• **TASK ITEM**:
In the entries below, which lines run from the one containing "BIOS (525, 63)" to the one containing "COMPLIANCE (297, 33)"? Copy exactly those lines, ends included, and no others.

• **SOURCE MATERIAL**:
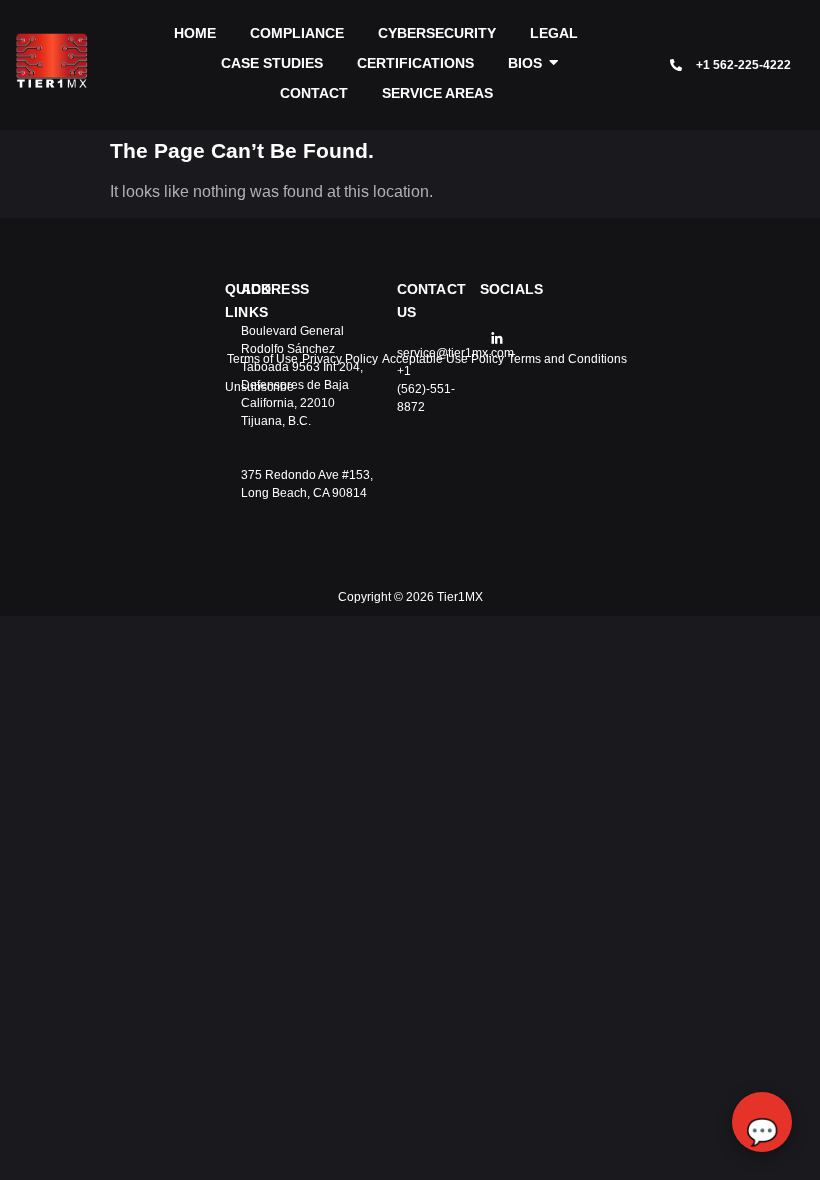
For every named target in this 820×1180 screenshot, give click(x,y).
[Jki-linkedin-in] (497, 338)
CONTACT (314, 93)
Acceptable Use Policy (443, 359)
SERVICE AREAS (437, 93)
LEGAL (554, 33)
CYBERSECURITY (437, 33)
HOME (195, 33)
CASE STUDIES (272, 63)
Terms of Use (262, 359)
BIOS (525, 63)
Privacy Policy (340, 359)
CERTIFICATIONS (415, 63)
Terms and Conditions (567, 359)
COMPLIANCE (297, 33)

...

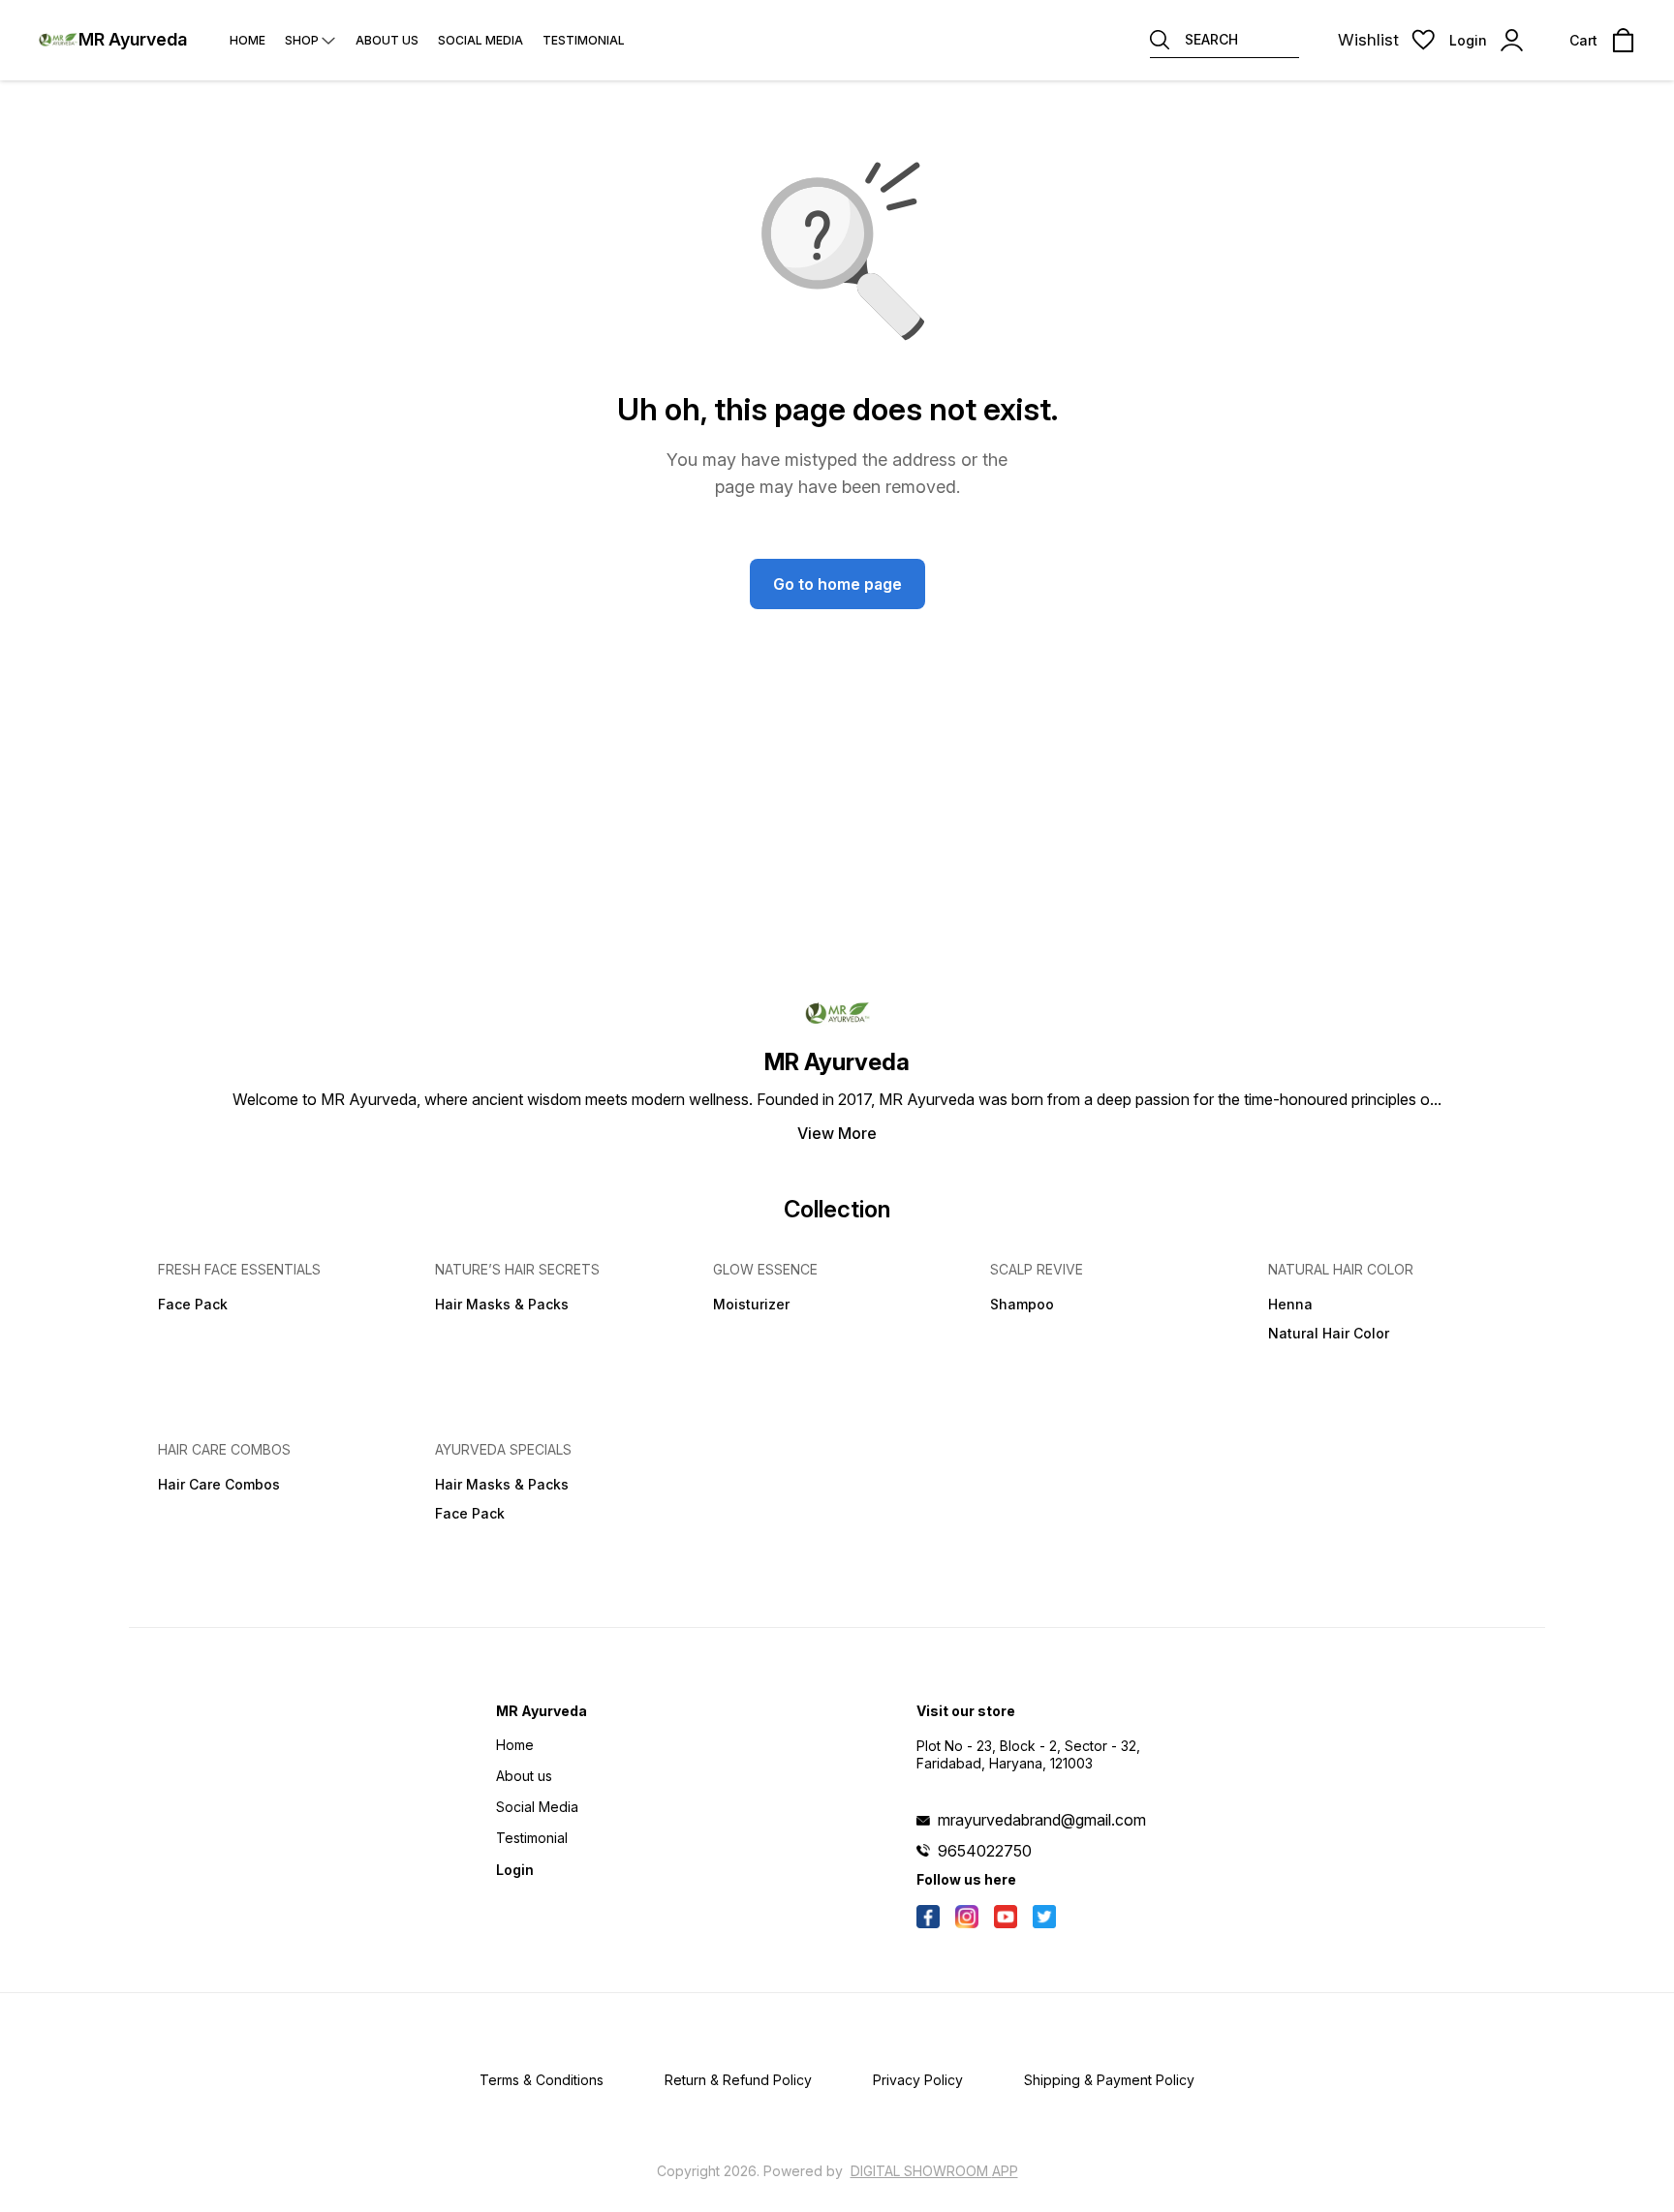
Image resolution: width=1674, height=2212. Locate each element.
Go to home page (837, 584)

• **WRITTEN ANSWER**:
BIOS (525, 63)
Privacy Policy (340, 359)
CERTIFICATIONS (415, 63)
Terms and Conditions (567, 359)
COMPLIANCE (297, 33)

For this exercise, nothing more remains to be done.